提供テキスト
= = =
Activism by Sexual and Gender Minorities under a One-party Dictatorship: Strategies and Difficulties of Their Movement in Laos

PDF版ダウンロードページ:http://hdl.handle.net/2344/00053022

大村 優介
Yusuke Omura

2022年4月

(7,237字)

一党独裁体制下の性的少数者

一党独裁体制下にある社会で、性的少数者はどのようにして当事者運動を立ち上げ、展開しているのだろうか。近年、東南アジアでも性的少数者1による運動が積極的に展開されており、その動向が日本でも取り上げられることが増えてきた。しかし、ラオス人民革命党による一党独裁体制が続き、NGO等の活動が厳しく制限されているラオスの状況はなかなかみえてこない。とはいえ近年、とりわけ2010年代以降、ラオスでも当事者による活動が運動として組織化される動きがみられる。現地の性的少数者の声を聞き2、自らさまざまなイベントに出席し、SNSに投稿されるかれらの言葉に目を向けると、当事者運動の成り立ちや展開には、ラオス固有の政治的状況を反映した独特な事情が浮かび上がってくる。

本稿では、ラオスの性的少数者自身によって立ち上げられた2つの団体の活動を主に取り上げ、そこにみえる政治的制約、そのなかでのかれらの戦略、そして困難について考えてみたい。

ラオスの首都ビエンチャンで行われるタートルアン祭りの様子(2015年11月)

ラオスの首都ビエンチャンで行われるタートルアン祭りの様子(2015年11月)。
= = =
取り組む課題
1. 本文によれば、ラオスで当事者の活動が運動として組織化される動きがみられるのは、とりわけいつ以降か。
2. 次の(a)〜(c)が本文と合っているかどうか、根拠となる本文の語句をそのまま引用して答えてください。
(a) ラオスではNGO等の活動が厳しく制限されている。
(b) 本稿は3つの団体の活動を主に取り上げる。
(c) タートルアン祭りはラオスの首都ビエンチャンで行われる。
3. 本文の「一党独裁体制下の性的少数者」から「な事情が浮かび上がってくる。」までを一字も変えずに書き写せ。

記録データ
= = =
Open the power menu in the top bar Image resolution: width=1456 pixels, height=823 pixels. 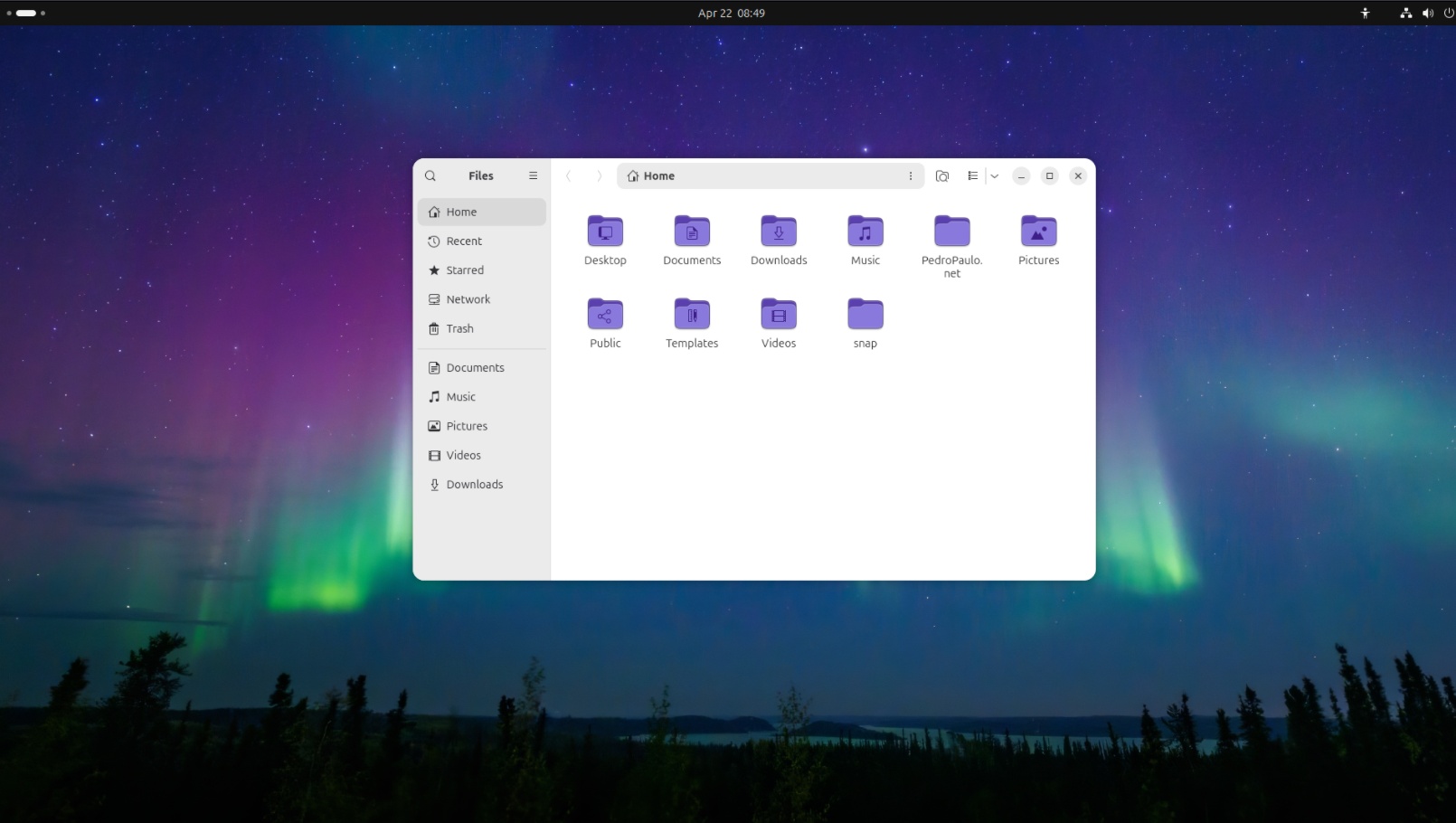pos(1448,13)
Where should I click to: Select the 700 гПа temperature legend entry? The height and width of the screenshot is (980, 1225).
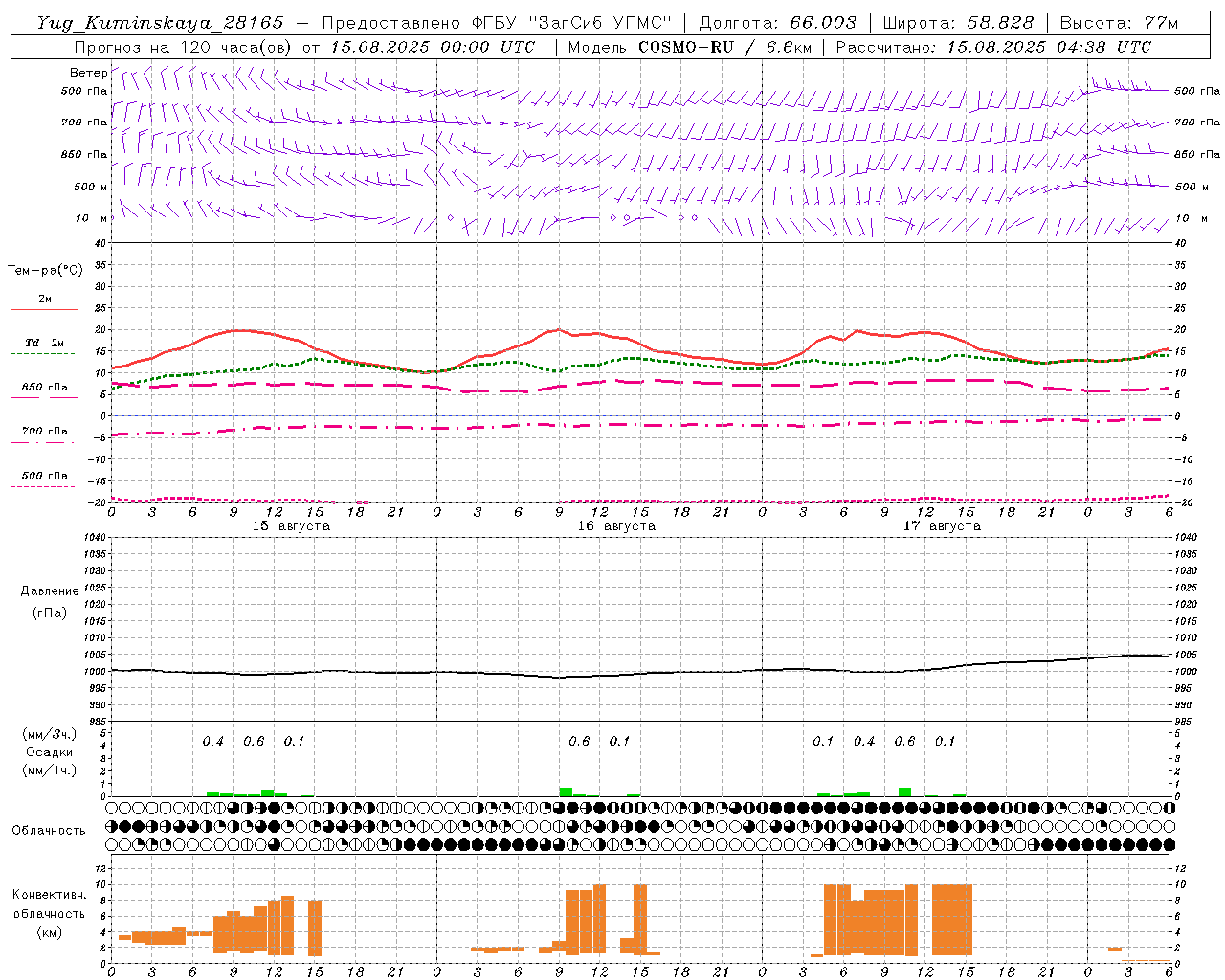click(44, 432)
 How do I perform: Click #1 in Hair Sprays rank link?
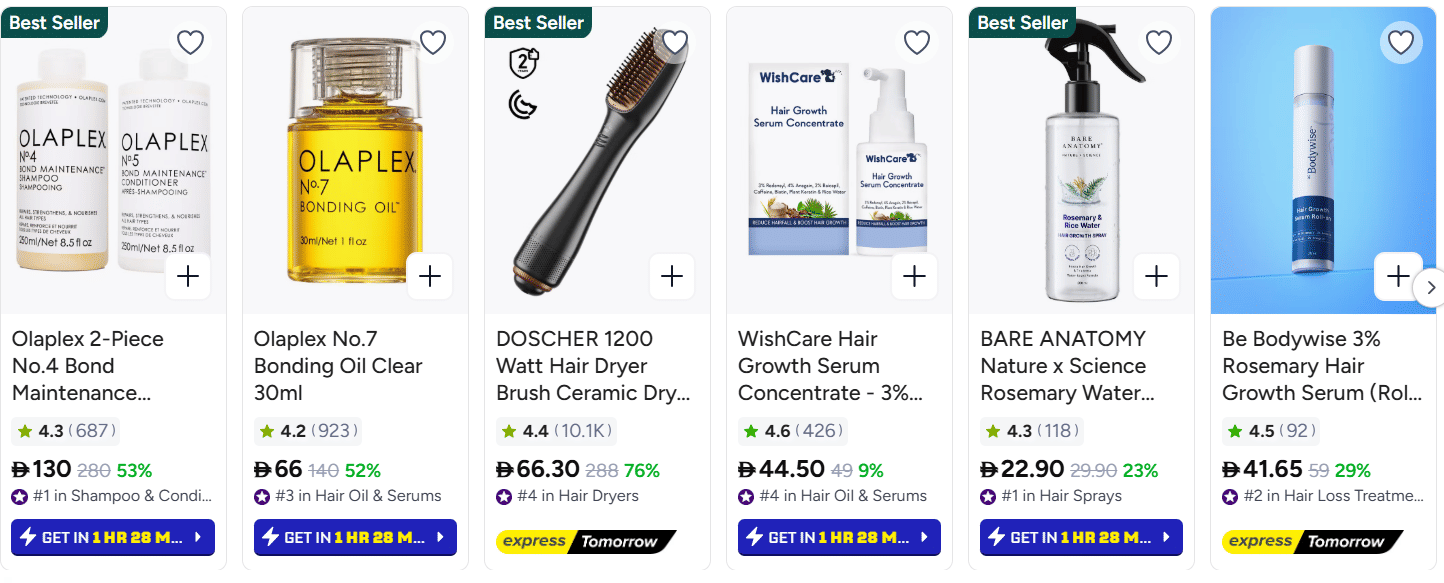[x=1060, y=496]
= = =
解答
1. 2010年代以降。

2.
(a) はい。「NGO等の活動が厳しく制限されているラオス」
(b) いいえ。「2つの団体の活動を主に取り上げ」
(c) はい。「ラオスの首都ビエンチャンで行われるタートルアン祭り」

3.
一党独裁体制下の性的少数者

一党独裁体制下にある社会で、性的少数者はどのようにして当事者運動を立ち上げ、展開しているのだろうか。近年、東南アジアでも性的少数者1による運動が積極的に展開されており、その動向が日本でも取り上げられることが増えてきた。しかし、ラオス人民革命党による一党独裁体制が続き、NGO等の活動が厳しく制限されているラオスの状況はなかなかみえてこない。とはいえ近年、とりわけ2010年代以降、ラオスでも当事者による活動が運動として組織化される動きがみられる。現地の性的少数者の声を聞き2、自らさまざまなイベントに出席し、SNSに投稿されるかれらの言葉に目を向けると、当事者運動の成り立ちや展開には、ラオス固有の政治的状況を反映した独特な事情が浮かび上がってくる。